SELECTION
· · ·
The government also own Irish Life and Permanent, which had equity with a book value of €3.5 billion at the end of 2011. Given the bank’s serious ongoing problems, I’d be surprised if it had a market value much above zero.

So the Irish government has invested €28.1 billion in bank shares that are likely worth less than €9 billion now.  This calculation omits €2.0 billion received from Bank of Ireland in preference share dividends, the repurchase of warrants and the sale of ordinary shares to Wilbur Ross’s consortium. Still, you’re looking at a loss in the region of €17 billion, which is over 10 percent of GDP.

This raises the question of what could happen with these investments if ESM was to be given the power to recapitalise banks (a big if).   Personally, I would be shocked if such a decision did not come with guidelines for ESM to recapitalise banks in a manner consistent with not losing money.   For example, insolvent banks may have to be restored to a “zero capital” point by creditor write-downs or national government funding before ESM gets involved in recapitalizing banks.

Even if ESM was allowed get involved in directly recapitalising banks in this manner, that does not mean it will be allowed to simply acquire shares in banks that are already recapitalised. And even if it was, it is wildly optimistic to believe that the EU would sanction acquiring these shares for the €28.1 billion we spent on them rather than what they are currently worth.
· · ·
DATASET EXTRACT
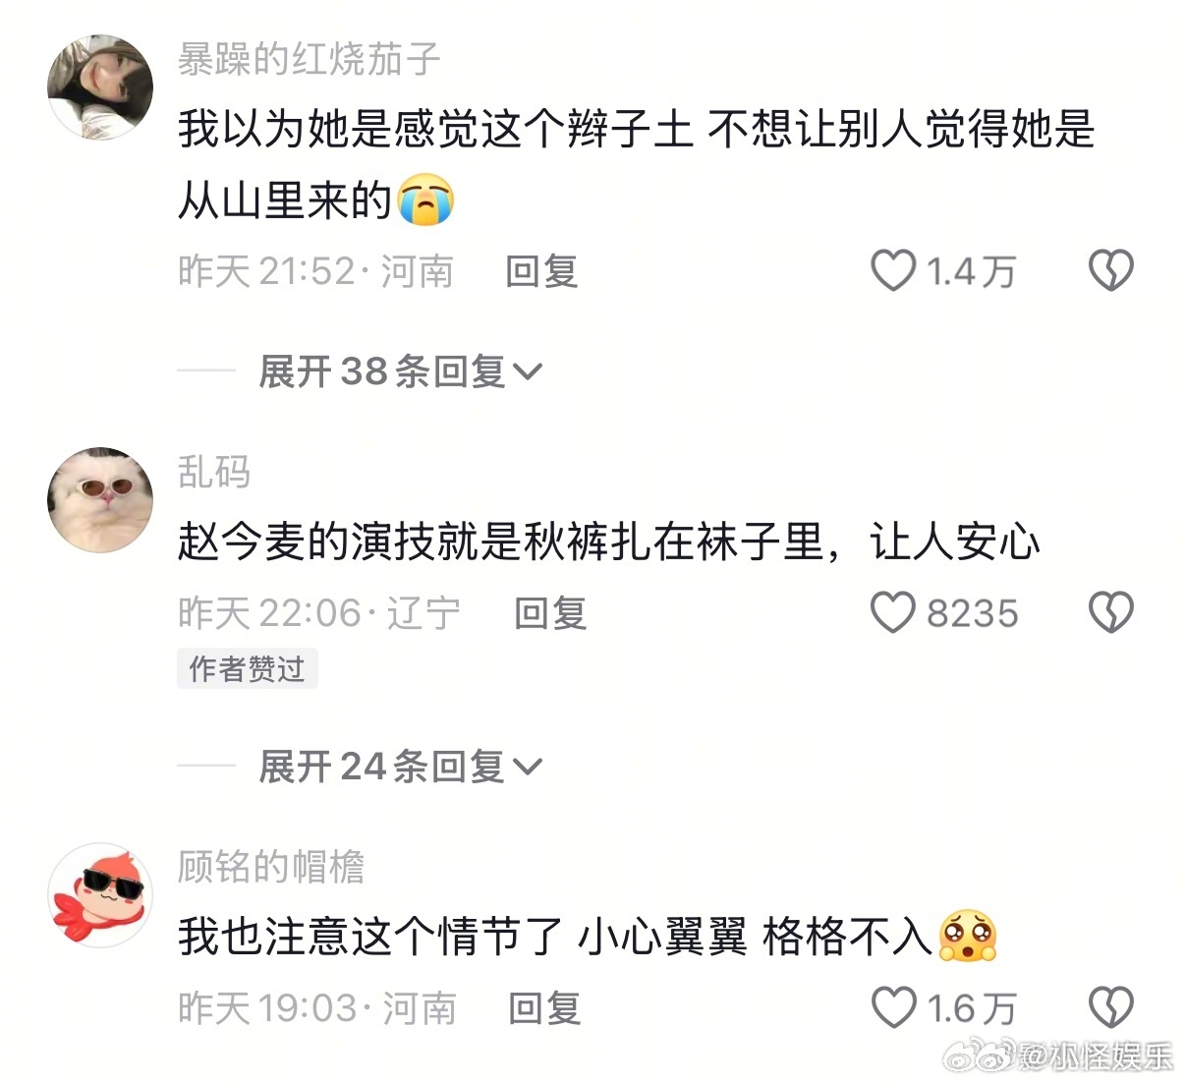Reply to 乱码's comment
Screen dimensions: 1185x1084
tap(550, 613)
· · ·
INSTRUCTION
In the text above on the Irish government's bank shares, why does the writer expect Irish Life and Permanent to have a market value not much above zero? Answer in one to three sentences.

OUTPUT FOR THIS EXERCISE
The writer points to the bank's serious ongoing problems. That is why its market value is expected to be near zero, even though its equity had a book value of €3.5 billion at the end of 2011.